Step by step solution

01

Understand the Expectation Definition

Before we dive in, let's understand what we are aiming to demonstrate. We want to show that for two specific random variables, their joint expectation is different from the product of their expectations. This typically implies that the two variables are not independent.
02

Choose Random Variables

Let's take an example involving two discrete random variables: let a fair die be rolled once.
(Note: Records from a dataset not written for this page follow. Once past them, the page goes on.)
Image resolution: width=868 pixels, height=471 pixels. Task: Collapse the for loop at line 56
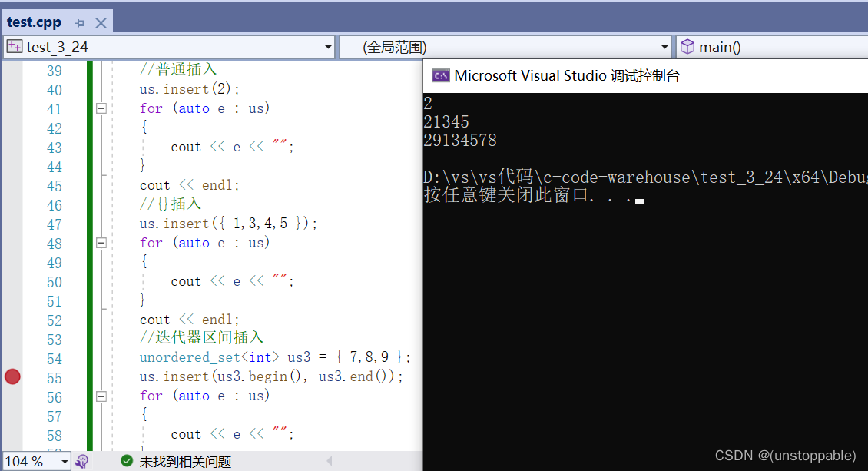101,396
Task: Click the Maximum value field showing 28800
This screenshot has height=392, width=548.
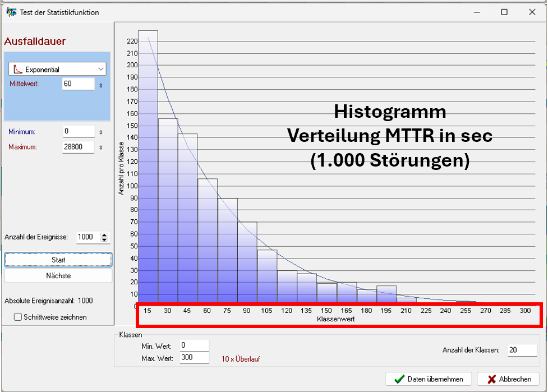Action: 79,147
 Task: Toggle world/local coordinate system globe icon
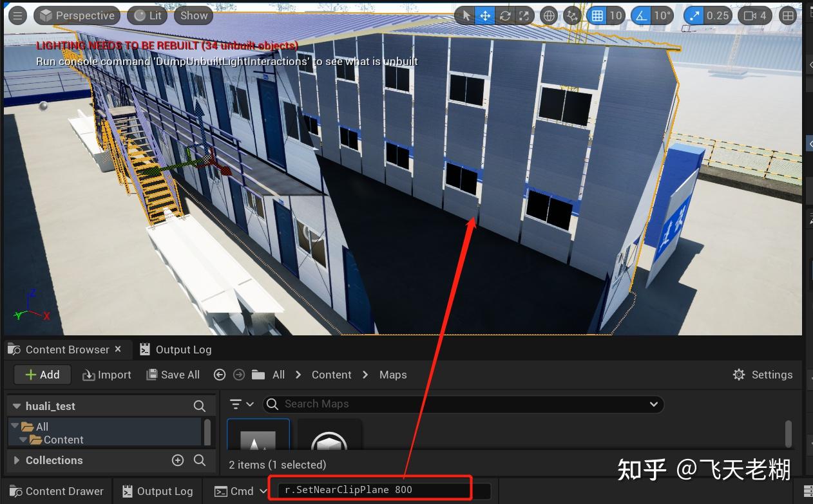click(549, 15)
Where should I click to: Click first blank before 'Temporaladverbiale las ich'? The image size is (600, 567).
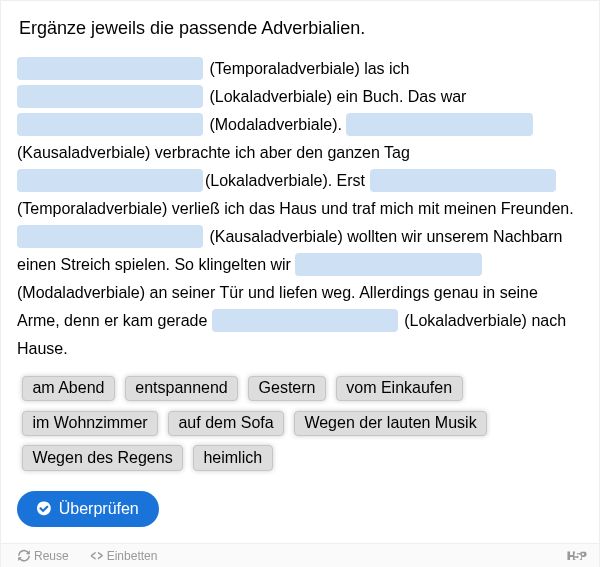[110, 68]
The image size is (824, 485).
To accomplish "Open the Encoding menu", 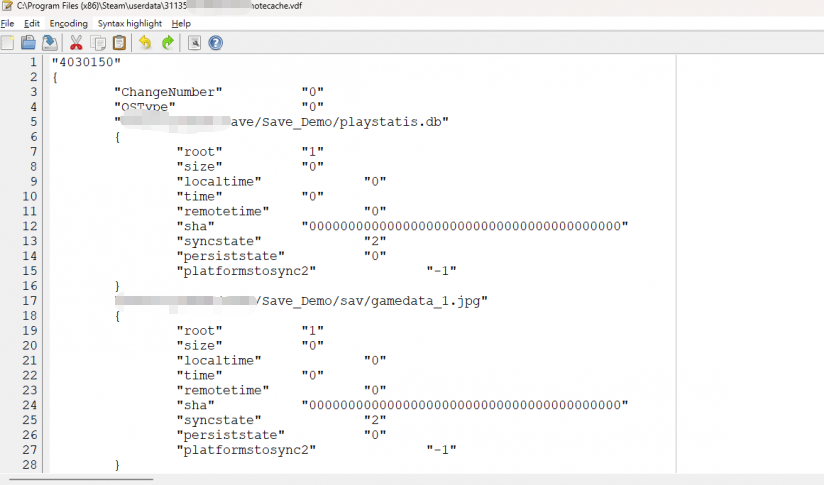I will pyautogui.click(x=68, y=23).
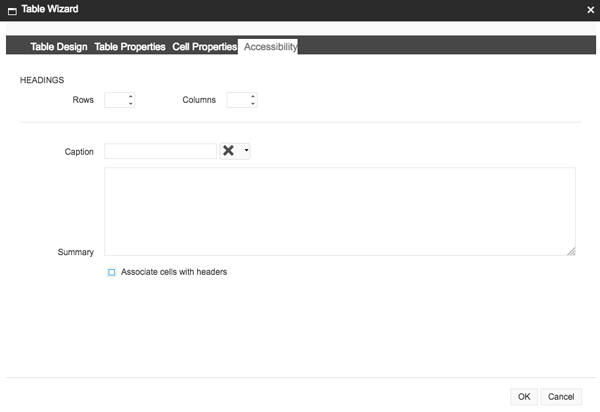Grab the Summary textarea resize handle
The image size is (600, 412).
coord(571,251)
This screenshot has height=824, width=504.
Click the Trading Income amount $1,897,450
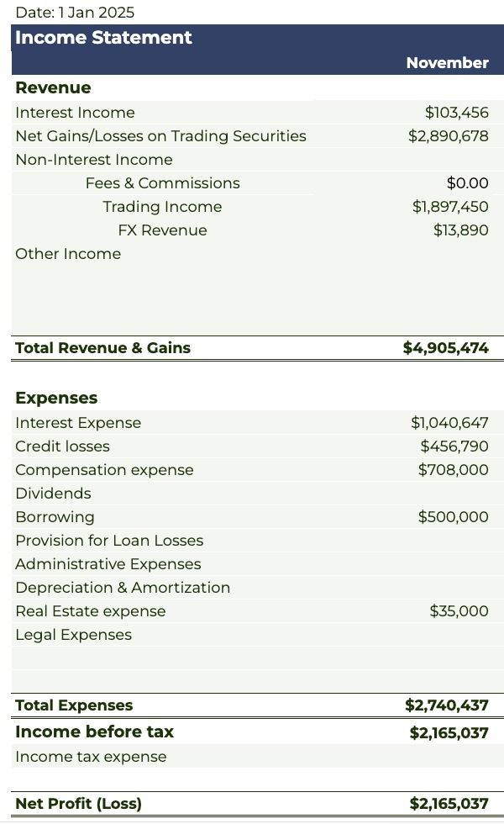pyautogui.click(x=450, y=207)
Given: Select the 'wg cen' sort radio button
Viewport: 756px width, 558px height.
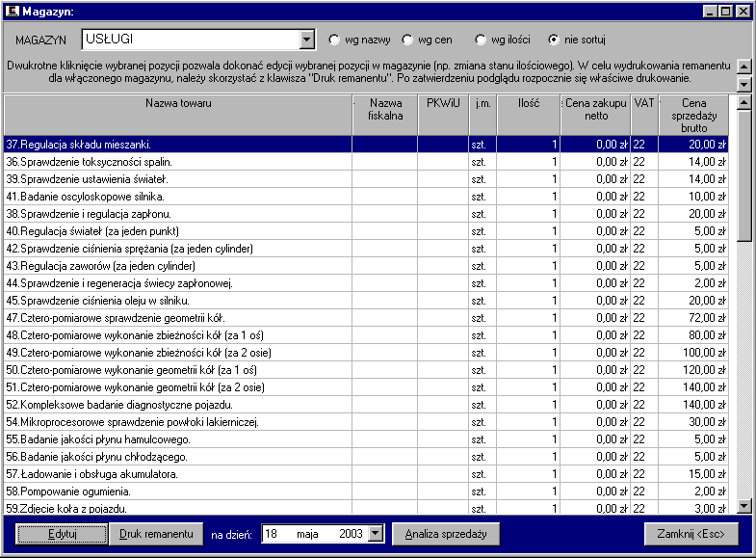Looking at the screenshot, I should 407,40.
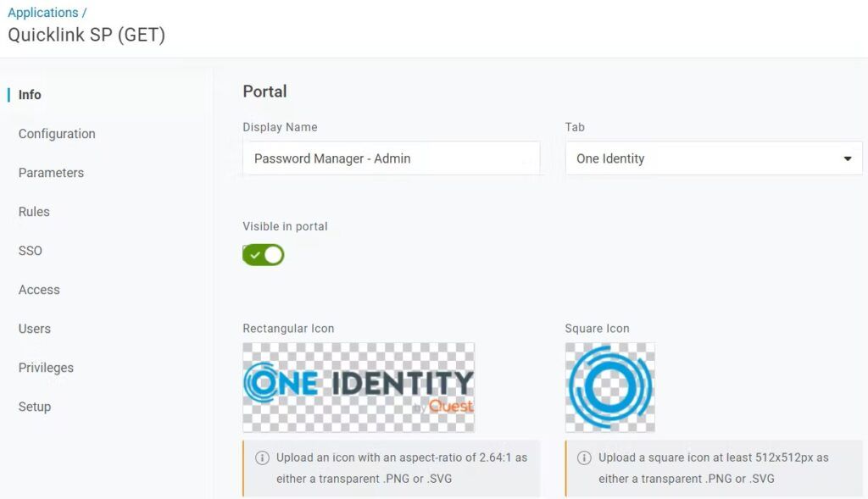Click the chevron arrow on the Tab dropdown
The height and width of the screenshot is (499, 868).
click(x=846, y=158)
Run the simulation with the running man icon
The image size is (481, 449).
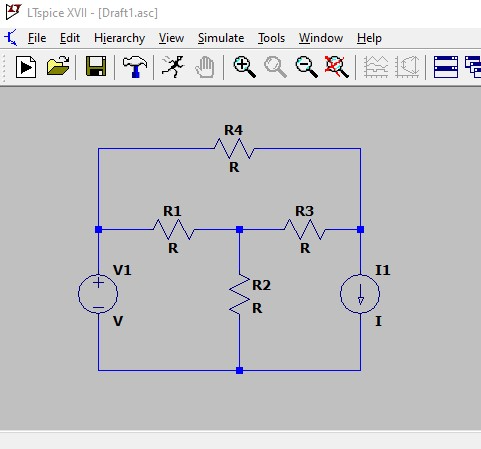tap(173, 67)
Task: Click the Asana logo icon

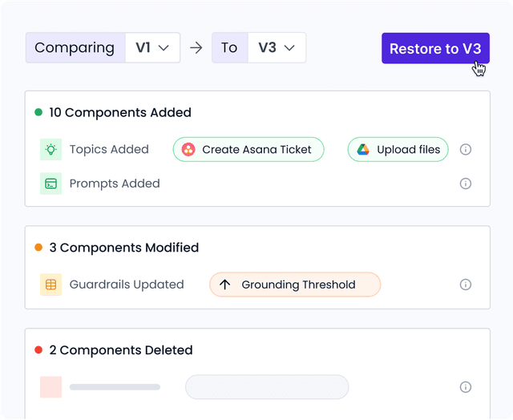Action: 188,150
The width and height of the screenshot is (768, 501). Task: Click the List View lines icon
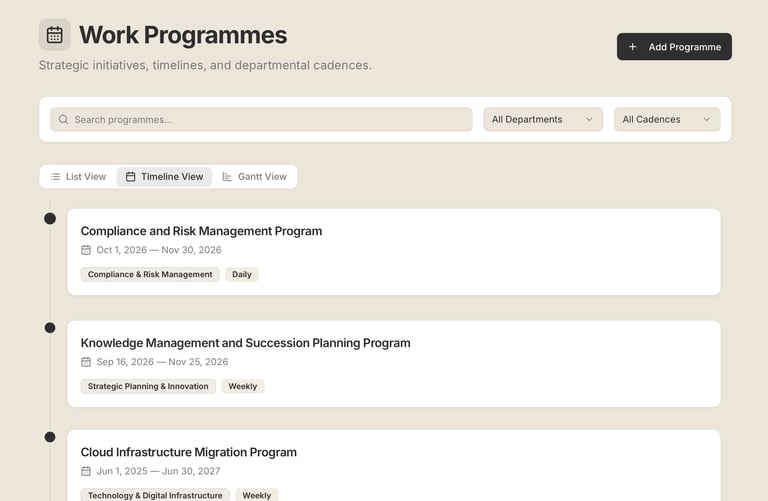coord(56,177)
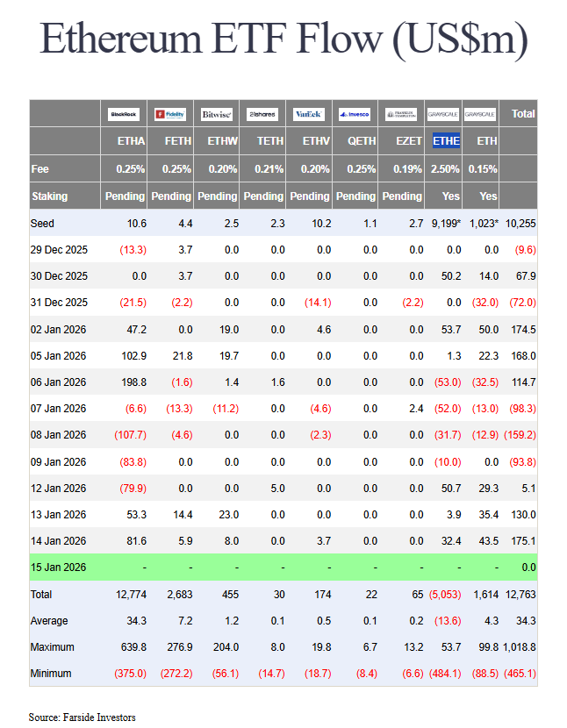Open the VanEck logo
The width and height of the screenshot is (567, 728).
[308, 114]
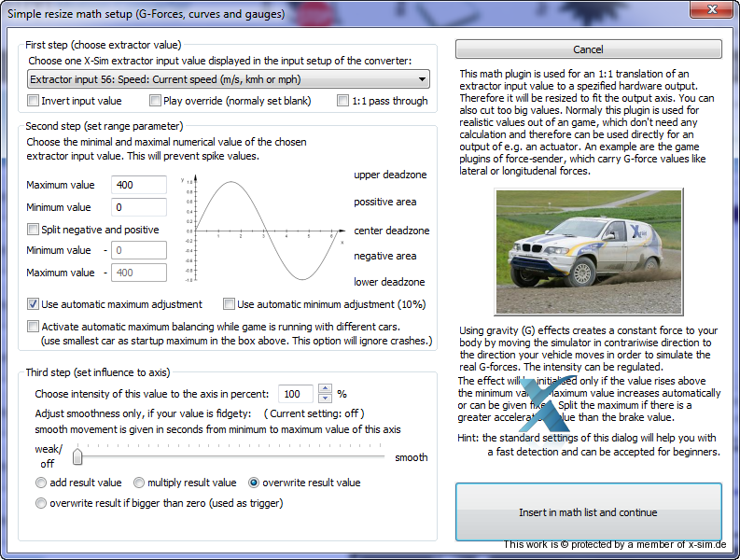Viewport: 740px width, 560px height.
Task: Toggle Split negative and positive
Action: [34, 230]
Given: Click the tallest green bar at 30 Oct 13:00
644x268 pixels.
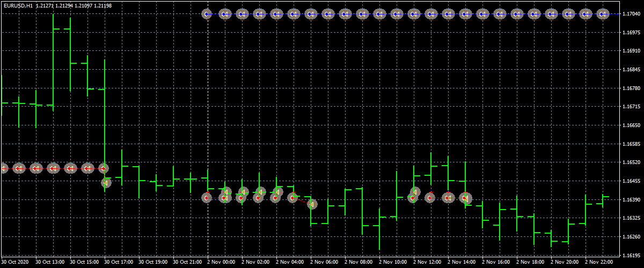Looking at the screenshot, I should (53, 59).
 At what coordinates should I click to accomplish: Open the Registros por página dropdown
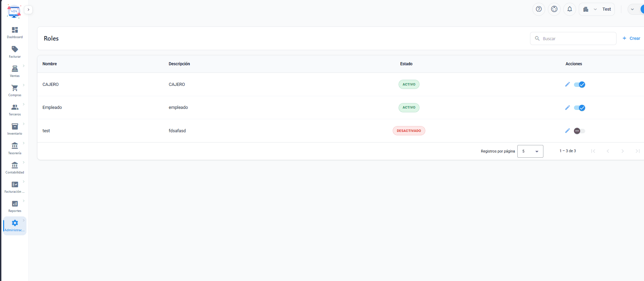530,151
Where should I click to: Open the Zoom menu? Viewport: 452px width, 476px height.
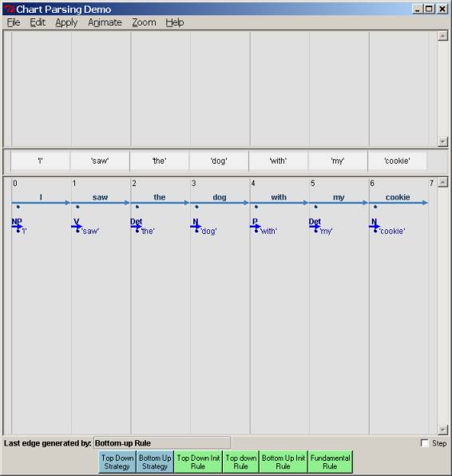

Define random variable \(X\) as the outcome of the die roll, and random variable \(Y\) as 1 if the outcome is even and 0 if the outcome is odd. So, \(Y = 1\) if \(X = 2, 4, 6\) and \(Y = 0\) if \(X = 1, 3, 5\).
03

Calculate \(E(X)\) and \(E(Y)\)

Calculate the expected value of \(X\):\[ E(X) = \frac{1}{6}(1 + 2 + 3 + 4 + 5 + 6) = \frac{21}{6} = 3.5 \]Calculate the expected value of \(Y\):\[ E(Y) = \frac{1}{6}(0 + 1 + 0 + 1 + 0 + 1) = \frac{3}{6} = 0.5 \]
04

Calculate \(E(XY)\)

Now, compute the expectation for the product of \(X\) and \(Y\):- \(X \cdot Y = 0\) for \(X = 1, 3, 5\)- \(X \cdot Y = 2\) for \(X = 2\), \(X \cdot Y = 4\) for \(X = 4\), and \(X \cdot Y = 6\) for \(X = 6\)Therefore, \[ E(XY) = \frac{1}{6}(0 + 2 + 0 + 4 + 0 + 6) = \frac{12}{6} = 2 \]
05

Conclude \(E(XY) \neq E(X)E(Y)\)

Finally, compare the two calculated expectations:- \(E(XY) = 2\)- \(E(X)E(Y) = 3.5 \times 0.5 = 1.75\)It is clear that \(E(XY) eq E(X)E(Y)\). This shows that the two random variables \(X\) and \(Y\) are not independent.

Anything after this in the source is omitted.